### OBJECTIVE A
In the records, revise the lines beginning at the one that contains "Click the Keluhan dialog title" and ending after the one that contains "[x=92, y=317]", replacing "computer-use agent" with "GUI agent" and leaving all else unchanged. Return only those lines.

### SUPPLIED PASSAGE

Last updated on December 26, 2018
Forgive me if it feels like I’m just doing the folk Greatest Hits here, but certain songs I just can’t resist. This week’s ‘Folk from the Attic’ is ‘Ye Mariners All’, a song I first heard when I was at university in the mid-90s, back when I was the only person on campus with a copy of Martin Carthy’s debut album and very much the lonelier for it. Sorry Martin – the other kids didn’t think you were as hip as Boyzone. Who’s laughing now? (Answers on a postcard…)
The Martin Carthy version, as many readers will know, is sung a-cappella, and is perhaps the most influential of the many recordings made. Like so many Carthy performances, his version is a jumping-off point: all manner of interpretations and variations have been applied to the song, from Seth Lakeman’s pop-funk rendition to Fairport Convention’s tunes-heavy hoedown to Jon Boden’s own a cappella version. Everyone’s had a crack at it, and at one point it even came full circle when Carthy did it again, this time with backing from daughter Eliza on fiddle, on the first Waterson:Carthy album. It’s no exaggeration to say it has been around the block a bit.

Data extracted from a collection
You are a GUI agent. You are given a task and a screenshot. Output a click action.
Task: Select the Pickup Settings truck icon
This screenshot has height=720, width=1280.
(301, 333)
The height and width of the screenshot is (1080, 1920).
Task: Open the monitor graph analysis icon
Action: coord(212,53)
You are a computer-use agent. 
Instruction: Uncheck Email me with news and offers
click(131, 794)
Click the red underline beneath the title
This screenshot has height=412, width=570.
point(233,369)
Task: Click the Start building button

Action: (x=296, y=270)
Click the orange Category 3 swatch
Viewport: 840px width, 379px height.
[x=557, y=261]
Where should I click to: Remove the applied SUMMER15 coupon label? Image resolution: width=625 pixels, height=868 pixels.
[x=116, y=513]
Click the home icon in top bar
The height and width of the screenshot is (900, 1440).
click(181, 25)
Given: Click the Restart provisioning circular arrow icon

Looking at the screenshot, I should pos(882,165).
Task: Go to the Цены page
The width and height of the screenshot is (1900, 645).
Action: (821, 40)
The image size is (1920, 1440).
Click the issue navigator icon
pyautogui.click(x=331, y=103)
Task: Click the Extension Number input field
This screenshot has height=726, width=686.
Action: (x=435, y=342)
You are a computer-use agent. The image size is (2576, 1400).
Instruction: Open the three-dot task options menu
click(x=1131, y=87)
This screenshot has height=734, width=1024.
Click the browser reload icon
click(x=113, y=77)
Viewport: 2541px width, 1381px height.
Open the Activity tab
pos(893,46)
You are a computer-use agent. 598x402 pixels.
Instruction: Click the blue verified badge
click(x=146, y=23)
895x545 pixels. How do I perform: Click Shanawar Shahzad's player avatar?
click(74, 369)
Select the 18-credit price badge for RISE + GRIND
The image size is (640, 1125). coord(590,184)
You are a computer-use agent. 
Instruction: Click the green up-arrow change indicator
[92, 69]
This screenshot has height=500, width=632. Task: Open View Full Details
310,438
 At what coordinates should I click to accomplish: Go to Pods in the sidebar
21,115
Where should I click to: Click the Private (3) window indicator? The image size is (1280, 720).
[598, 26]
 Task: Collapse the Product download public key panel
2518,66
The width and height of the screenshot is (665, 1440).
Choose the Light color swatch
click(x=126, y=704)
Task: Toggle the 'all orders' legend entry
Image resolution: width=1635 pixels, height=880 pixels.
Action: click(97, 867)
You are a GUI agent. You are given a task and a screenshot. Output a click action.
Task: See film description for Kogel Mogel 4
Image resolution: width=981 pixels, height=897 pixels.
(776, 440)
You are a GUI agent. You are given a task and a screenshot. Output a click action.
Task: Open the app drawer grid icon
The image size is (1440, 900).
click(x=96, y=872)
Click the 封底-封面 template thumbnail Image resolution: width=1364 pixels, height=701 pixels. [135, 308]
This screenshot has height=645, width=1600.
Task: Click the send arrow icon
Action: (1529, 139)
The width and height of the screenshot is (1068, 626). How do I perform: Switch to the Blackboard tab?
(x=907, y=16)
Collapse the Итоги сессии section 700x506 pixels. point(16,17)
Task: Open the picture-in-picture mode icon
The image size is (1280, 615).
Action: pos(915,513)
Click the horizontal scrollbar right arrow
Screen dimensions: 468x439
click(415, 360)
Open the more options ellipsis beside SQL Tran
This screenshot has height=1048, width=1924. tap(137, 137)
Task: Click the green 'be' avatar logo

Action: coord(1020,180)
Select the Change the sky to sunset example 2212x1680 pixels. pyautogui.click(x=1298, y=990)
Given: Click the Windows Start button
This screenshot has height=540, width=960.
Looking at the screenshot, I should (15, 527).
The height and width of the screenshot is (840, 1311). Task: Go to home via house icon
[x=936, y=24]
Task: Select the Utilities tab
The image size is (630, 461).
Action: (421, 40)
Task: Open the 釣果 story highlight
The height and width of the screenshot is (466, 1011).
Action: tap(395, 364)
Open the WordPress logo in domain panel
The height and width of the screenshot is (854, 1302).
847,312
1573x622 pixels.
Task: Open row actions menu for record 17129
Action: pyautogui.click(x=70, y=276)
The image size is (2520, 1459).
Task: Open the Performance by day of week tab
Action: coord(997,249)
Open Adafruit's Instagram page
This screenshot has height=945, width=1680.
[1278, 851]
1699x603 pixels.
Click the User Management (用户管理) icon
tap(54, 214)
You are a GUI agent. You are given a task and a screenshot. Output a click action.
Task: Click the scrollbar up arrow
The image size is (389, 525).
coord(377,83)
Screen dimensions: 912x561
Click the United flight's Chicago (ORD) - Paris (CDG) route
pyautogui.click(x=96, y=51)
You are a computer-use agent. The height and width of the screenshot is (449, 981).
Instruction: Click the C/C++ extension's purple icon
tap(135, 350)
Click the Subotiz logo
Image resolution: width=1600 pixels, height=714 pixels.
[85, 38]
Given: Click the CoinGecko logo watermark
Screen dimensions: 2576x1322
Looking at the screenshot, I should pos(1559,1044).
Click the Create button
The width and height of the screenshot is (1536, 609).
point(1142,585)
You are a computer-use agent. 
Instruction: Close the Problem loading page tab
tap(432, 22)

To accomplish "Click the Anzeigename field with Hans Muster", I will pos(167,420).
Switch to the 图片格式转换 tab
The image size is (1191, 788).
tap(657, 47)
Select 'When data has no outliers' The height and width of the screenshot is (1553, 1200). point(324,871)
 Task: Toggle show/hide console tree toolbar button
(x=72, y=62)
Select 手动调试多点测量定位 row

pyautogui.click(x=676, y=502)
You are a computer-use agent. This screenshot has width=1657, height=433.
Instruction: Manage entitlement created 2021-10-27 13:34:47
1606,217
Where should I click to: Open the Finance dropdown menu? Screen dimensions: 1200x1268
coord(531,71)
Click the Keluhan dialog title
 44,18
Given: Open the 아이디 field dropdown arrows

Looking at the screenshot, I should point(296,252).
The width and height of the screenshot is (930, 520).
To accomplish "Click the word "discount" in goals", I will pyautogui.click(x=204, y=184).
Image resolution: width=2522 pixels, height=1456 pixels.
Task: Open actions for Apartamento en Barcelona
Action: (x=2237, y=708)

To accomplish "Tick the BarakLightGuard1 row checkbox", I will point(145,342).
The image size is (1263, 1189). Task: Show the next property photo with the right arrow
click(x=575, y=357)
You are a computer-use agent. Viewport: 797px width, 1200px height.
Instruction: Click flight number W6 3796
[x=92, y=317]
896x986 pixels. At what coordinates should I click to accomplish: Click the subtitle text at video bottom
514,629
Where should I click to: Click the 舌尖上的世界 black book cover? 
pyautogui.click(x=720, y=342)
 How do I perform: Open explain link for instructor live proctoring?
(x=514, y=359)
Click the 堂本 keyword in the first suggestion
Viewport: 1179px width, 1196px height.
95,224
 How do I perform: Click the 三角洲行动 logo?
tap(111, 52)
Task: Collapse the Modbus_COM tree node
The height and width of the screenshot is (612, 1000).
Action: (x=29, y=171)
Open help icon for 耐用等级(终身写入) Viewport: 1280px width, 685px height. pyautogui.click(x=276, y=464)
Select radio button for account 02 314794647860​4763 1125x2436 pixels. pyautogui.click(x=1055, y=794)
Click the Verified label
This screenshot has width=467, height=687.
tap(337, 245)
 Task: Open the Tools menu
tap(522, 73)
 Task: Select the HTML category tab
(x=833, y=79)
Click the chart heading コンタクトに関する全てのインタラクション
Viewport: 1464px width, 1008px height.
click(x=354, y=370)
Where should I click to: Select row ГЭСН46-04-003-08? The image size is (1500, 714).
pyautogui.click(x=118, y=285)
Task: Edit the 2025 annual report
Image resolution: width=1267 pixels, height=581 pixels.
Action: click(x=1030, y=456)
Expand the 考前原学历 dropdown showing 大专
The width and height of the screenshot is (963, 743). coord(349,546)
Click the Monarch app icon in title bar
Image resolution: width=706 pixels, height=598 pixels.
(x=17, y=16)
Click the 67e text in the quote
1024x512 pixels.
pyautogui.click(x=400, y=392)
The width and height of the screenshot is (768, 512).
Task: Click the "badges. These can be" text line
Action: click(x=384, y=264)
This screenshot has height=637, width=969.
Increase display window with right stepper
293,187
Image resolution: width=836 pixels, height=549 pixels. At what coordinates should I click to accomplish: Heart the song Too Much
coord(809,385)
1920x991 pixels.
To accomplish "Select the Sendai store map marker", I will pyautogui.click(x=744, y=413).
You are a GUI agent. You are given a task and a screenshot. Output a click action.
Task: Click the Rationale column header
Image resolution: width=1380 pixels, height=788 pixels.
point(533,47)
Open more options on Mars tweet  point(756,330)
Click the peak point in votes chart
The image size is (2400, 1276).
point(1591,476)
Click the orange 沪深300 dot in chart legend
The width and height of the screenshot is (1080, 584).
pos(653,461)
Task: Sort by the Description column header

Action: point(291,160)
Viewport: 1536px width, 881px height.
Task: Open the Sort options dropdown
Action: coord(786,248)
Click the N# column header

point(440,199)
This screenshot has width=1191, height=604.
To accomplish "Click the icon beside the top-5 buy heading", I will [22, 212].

### OBJECTIVE B
List every performer or group that the post about "Ye Mariners All" credits with its own version of the song.

### EXPECTED OUTPUT A
Click the Keluhan dialog title
 44,18
Given: Open the 아이디 field dropdown arrows

Looking at the screenshot, I should point(296,252).
The width and height of the screenshot is (930, 520).
To accomplish "Click the word "discount" in goals", I will pyautogui.click(x=204, y=184).
Image resolution: width=2522 pixels, height=1456 pixels.
Task: Open actions for Apartamento en Barcelona
Action: (x=2237, y=708)

To accomplish "Tick the BarakLightGuard1 row checkbox", I will point(145,342).
The image size is (1263, 1189). Task: Show the next property photo with the right arrow
click(x=575, y=357)
You are a GUI agent. Viewport: 797px width, 1200px height.
Instruction: Click flight number W6 3796
[x=92, y=317]

### EXPECTED OUTPUT B
- Martin Carthy
- Seth Lakeman
- Fairport Convention
- Jon Boden